Saturday evening, and Ocean road transforms into the North East’s answer to the West End. Minus the culture, and with more of it’s share of drunken neds. We opted for a nice meal in an Italian restaurant and a walk along the sea front. If anybody wants any pizza we have a bit left over!

Sunday morning arrived and we finally got to enjoy the full English breakfast which elluded us the previous morning. The poor lady was alone in the kitchen but had Bob’s breakfast ready and waiting for him!  With images of Tim’s bedroom parading and stories of seasickness onboard spellbinder Amanda didn’t look particularly hungry. Funny that.

The first dive was a wreck none of us had done before. The H.M.S Elise. The armed fishing trawler sank in 1918 after hitting a mine, or a torpedo. There are conflicting reports of her sinking, but WE all know it was a result of the unfeasibly large boiler she was carrying! For a small trawler, the boiler was enormous! This wreck was covered in life. There were lots of bib and lobsters under every plate. There is a gun somewhere on the sea bed but despite a good search we couldn’t locate it. At a depth of 30m this was a perfect dive for nitrox and everybody agreed that it was a really lovely little wreck.

Dive 2 was my old favourite the Cider Wreck. In the past I have found some lovely pottery on this site and this dive didn’t disappoint. Nestled right under the quite impressive anchor was a beautiful little glazed pot. Tim also spotted a cracking little pot, and about half a tonne of fishing weights, which he dutifully wombled off the sea bed. There was a lot more life on this wreck, particularly the section between the boiler and engine block where a large shoal of bib and a two foot long cod congregated. It was quite a special feeling to hover amongst them and just enjoy the moment. Again the visibility was superb, and the boat was buzzing with excited divers whilst we tucked into our chicken curry.
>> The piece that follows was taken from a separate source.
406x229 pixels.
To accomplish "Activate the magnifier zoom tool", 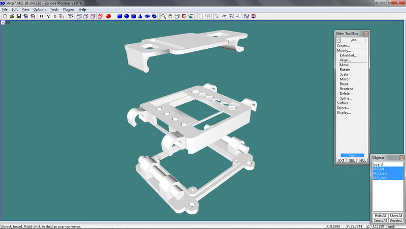I will pos(163,16).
Dive six of the weekend was another go on the Eugene Chandris, or was it the Oslo fijord? The site is big enough to still find things missed on the first dive and Keith spotted a large shell casing, which on closer inspection proved to be stuffed full of cordite! With all divers back on the boat we packed up our kit, thanked Allan and Mark for a cracking weekend and convened in the bar for a deco beer.

Sun, Seals and Soggy Suits

As trips go this one was a bit like the Hokey Cokey. Divers booked on and off with a vengeance, but on the morning of July 21st, (first day of the summer holidays) we boarded glad tidings 7 with 15 divers: members, members of old, and members of the future. Some of us even had full cylinders! 

The sea was mirror flat and the sun had the decency to hide behind some light cloud so we didn’t fry in our suits. The first dive was hopper rock, with a depth of 25 m and a water temp of 12-13 degrees. I was glad about this as the sea managed to ingress into my usually sound dry suit. I let my buddy know when it got to my elbow, but continued the dive as the visibility was great and the shoals of herring made for a delightful spectacle. A few seals were out but I must’ve had my repellant on as none paid us much attention. I think they were all playing with Sam and Andy Pepper! Sadly the water level inside my suit eventually made it to my armpit, the 13 degrees didn’t feel so warm then, so up went the smb and I got back on the boat to wring out my under suit and dry off in the sunshine. Hobnobs and jelly babies later (Lee signed his contract to join the club by eating 2 club hobnobs) , we deliberated on the best site for dive 2.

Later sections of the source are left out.